* WHAT TO PRODUCE *
Once you have read the entries below, repeat all of them exactly.

* MATERIAL TO PROCESS *
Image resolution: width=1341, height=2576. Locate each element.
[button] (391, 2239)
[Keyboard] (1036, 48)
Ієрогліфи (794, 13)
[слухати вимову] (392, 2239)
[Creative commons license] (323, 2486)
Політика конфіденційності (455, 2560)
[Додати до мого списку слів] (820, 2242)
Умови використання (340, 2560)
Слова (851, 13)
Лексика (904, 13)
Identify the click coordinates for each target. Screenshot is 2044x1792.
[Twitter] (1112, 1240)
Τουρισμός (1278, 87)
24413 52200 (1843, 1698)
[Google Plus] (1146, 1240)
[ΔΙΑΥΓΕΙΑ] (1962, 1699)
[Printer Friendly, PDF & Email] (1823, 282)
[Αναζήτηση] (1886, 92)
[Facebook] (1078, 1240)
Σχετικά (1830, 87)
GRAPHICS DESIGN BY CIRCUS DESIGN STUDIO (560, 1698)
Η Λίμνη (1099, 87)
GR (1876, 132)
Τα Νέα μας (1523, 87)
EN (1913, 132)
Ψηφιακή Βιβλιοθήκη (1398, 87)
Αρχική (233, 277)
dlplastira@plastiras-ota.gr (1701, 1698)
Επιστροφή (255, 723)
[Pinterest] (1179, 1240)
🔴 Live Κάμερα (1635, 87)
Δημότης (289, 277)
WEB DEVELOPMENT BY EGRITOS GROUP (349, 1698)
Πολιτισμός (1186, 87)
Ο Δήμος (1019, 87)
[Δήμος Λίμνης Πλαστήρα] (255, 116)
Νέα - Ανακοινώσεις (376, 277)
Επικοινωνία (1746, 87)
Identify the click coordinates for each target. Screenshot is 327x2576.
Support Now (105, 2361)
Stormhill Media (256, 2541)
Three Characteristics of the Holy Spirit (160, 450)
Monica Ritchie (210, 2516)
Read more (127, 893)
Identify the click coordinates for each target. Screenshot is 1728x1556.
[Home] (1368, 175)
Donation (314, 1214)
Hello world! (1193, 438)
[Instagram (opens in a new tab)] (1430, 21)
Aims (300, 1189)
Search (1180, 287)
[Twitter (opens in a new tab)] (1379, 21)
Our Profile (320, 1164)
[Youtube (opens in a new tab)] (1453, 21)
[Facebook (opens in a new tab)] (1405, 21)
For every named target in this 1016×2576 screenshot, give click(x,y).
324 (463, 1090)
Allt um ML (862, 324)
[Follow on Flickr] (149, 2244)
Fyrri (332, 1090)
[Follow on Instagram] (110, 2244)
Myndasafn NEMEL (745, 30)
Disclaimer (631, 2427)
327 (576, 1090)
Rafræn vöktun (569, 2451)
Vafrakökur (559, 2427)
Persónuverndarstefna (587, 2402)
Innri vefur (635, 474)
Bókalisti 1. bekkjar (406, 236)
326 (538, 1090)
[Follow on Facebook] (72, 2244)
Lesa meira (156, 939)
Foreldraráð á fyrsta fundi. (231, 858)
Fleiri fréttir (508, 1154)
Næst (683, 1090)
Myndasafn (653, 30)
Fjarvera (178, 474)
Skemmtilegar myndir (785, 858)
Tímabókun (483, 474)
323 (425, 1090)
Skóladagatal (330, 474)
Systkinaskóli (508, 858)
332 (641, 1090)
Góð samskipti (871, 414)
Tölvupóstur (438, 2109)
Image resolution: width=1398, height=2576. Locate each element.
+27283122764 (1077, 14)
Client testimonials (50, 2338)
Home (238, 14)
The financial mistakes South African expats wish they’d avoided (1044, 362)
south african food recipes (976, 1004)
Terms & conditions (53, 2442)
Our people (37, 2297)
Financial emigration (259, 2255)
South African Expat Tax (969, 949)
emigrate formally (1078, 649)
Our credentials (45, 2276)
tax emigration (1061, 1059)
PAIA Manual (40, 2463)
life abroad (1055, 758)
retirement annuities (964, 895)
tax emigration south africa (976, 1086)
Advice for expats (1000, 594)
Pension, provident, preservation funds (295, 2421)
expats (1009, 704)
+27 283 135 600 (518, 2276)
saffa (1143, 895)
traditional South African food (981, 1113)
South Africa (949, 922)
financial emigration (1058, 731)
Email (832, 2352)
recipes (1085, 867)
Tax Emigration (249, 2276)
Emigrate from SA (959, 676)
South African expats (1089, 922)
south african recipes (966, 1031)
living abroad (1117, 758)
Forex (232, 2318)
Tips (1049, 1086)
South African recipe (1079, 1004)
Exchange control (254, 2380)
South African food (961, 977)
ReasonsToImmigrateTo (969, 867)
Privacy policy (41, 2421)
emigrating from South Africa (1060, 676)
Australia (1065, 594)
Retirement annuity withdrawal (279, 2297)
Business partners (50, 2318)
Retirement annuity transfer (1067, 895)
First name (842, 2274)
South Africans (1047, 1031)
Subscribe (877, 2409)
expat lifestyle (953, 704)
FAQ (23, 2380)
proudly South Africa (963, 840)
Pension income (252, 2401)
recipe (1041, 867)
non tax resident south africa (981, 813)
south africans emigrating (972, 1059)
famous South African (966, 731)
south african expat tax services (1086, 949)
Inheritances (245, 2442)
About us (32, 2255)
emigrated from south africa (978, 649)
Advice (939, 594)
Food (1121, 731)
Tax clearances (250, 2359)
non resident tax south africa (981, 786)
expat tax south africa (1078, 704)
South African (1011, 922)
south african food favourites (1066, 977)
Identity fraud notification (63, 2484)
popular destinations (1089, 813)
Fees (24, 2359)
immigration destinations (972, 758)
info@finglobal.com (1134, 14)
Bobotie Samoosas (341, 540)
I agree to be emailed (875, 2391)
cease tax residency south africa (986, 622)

* EXERCISE RESPONSE *
Image resolution: width=1341, height=2576. Locate each element.
[button] (391, 2239)
[Keyboard] (1036, 48)
Ієрогліфи (794, 13)
[слухати вимову] (392, 2239)
[Creative commons license] (323, 2486)
Політика конфіденційності (455, 2560)
[Додати до мого списку слів] (820, 2242)
Умови використання (340, 2560)
Слова (851, 13)
Лексика (904, 13)
Identify the click coordinates for each target. Screenshot is 2044x1792.
[Twitter] (1112, 1240)
Τουρισμός (1278, 87)
24413 52200 (1843, 1698)
[Google Plus] (1146, 1240)
[ΔΙΑΥΓΕΙΑ] (1962, 1699)
[Printer Friendly, PDF & Email] (1823, 282)
[Αναζήτηση] (1886, 92)
[Facebook] (1078, 1240)
Σχετικά (1830, 87)
GRAPHICS DESIGN BY CIRCUS DESIGN STUDIO (560, 1698)
Η Λίμνη (1099, 87)
GR (1876, 132)
Τα Νέα μας (1523, 87)
EN (1913, 132)
Ψηφιακή Βιβλιοθήκη (1398, 87)
Αρχική (233, 277)
dlplastira@plastiras-ota.gr (1701, 1698)
Επιστροφή (255, 723)
[Pinterest] (1179, 1240)
🔴 Live Κάμερα (1635, 87)
Δημότης (289, 277)
WEB DEVELOPMENT BY EGRITOS GROUP (349, 1698)
Πολιτισμός (1186, 87)
Ο Δήμος (1019, 87)
[Δήμος Λίμνης Πλαστήρα] (255, 116)
Νέα - Ανακοινώσεις (376, 277)
Επικοινωνία (1746, 87)
Identify the click coordinates for each target. Screenshot is 327x2576.
Support Now (105, 2361)
Stormhill Media (256, 2541)
Three Characteristics of the Holy Spirit (160, 450)
Monica Ritchie (210, 2516)
Read more (127, 893)
Identify the click coordinates for each target. Screenshot is 1728x1556.
[Home] (1368, 175)
Donation (314, 1214)
Hello world! (1193, 438)
[Instagram (opens in a new tab)] (1430, 21)
Aims (300, 1189)
Search (1180, 287)
[Twitter (opens in a new tab)] (1379, 21)
Our Profile (320, 1164)
[Youtube (opens in a new tab)] (1453, 21)
[Facebook (opens in a new tab)] (1405, 21)
For every named target in this 1016×2576 screenshot, give click(x,y).
324 (463, 1090)
Allt um ML (862, 324)
[Follow on Flickr] (149, 2244)
Fyrri (332, 1090)
[Follow on Instagram] (110, 2244)
Myndasafn NEMEL (745, 30)
Disclaimer (631, 2427)
327 (576, 1090)
Rafræn vöktun (569, 2451)
Vafrakökur (559, 2427)
Persónuverndarstefna (587, 2402)
Innri vefur (635, 474)
Bókalisti 1. bekkjar (406, 236)
326 (538, 1090)
[Follow on Facebook] (72, 2244)
Lesa meira (156, 939)
Foreldraráð á fyrsta fundi. (231, 858)
Fleiri fréttir (508, 1154)
Næst (683, 1090)
Myndasafn (653, 30)
Fjarvera (178, 474)
Skemmtilegar myndir (785, 858)
Tímabókun (483, 474)
323 (425, 1090)
Skóladagatal (330, 474)
Systkinaskóli (508, 858)
332 (641, 1090)
Góð samskipti (871, 414)
Tölvupóstur (438, 2109)
Image resolution: width=1398, height=2576. Locate each element.
+27283122764 (1077, 14)
Client testimonials (50, 2338)
Home (238, 14)
The financial mistakes South African expats wish they’d avoided (1044, 362)
south african food recipes (976, 1004)
Terms & conditions (53, 2442)
Our people (37, 2297)
Financial emigration (259, 2255)
South African Expat Tax (969, 949)
emigrate formally (1078, 649)
Our credentials (45, 2276)
tax emigration (1061, 1059)
PAIA Manual (40, 2463)
life abroad (1055, 758)
retirement annuities (964, 895)
tax emigration south africa (976, 1086)
Advice for expats (1000, 594)
Pension, provident, preservation funds (295, 2421)
expats (1009, 704)
+27 283 135 600 (518, 2276)
saffa (1143, 895)
traditional South African food (981, 1113)
South Africa (949, 922)
financial emigration (1058, 731)
Email (832, 2352)
recipes (1085, 867)
Tax Emigration (249, 2276)
Emigrate from SA (959, 676)
South African expats (1089, 922)
south african recipes (966, 1031)
living abroad (1117, 758)
Forex (232, 2318)
Tips (1049, 1086)
South African recipe (1079, 1004)
Exchange control (254, 2380)
South African food (961, 977)
ReasonsToImmigrateTo (969, 867)
Privacy policy (41, 2421)
emigrating from South Africa (1060, 676)
Australia (1065, 594)
Retirement annuity withdrawal (279, 2297)
Business partners (50, 2318)
Retirement annuity transfer (1067, 895)
First name (842, 2274)
South Africans (1047, 1031)
Subscribe (877, 2409)
expat lifestyle (953, 704)
FAQ (23, 2380)
proudly South Africa (963, 840)
Pension income (252, 2401)
recipe (1041, 867)
non tax resident south africa (981, 813)
south africans emigrating (972, 1059)
famous South African (966, 731)
south african expat tax services (1086, 949)
Inheritances (245, 2442)
About us (32, 2255)
emigrated from south africa (978, 649)
Advice (939, 594)
Food (1121, 731)
Tax clearances (250, 2359)
non resident tax south africa (981, 786)
expat tax south africa (1078, 704)
South African (1011, 922)
south african food favourites (1066, 977)
Identity fraud notification (63, 2484)
popular destinations (1089, 813)
Fees (24, 2359)
immigration destinations (972, 758)
info@finglobal.com (1134, 14)
Bobotie Samoosas (341, 540)
I agree to be emailed (875, 2391)
cease tax residency south africa (986, 622)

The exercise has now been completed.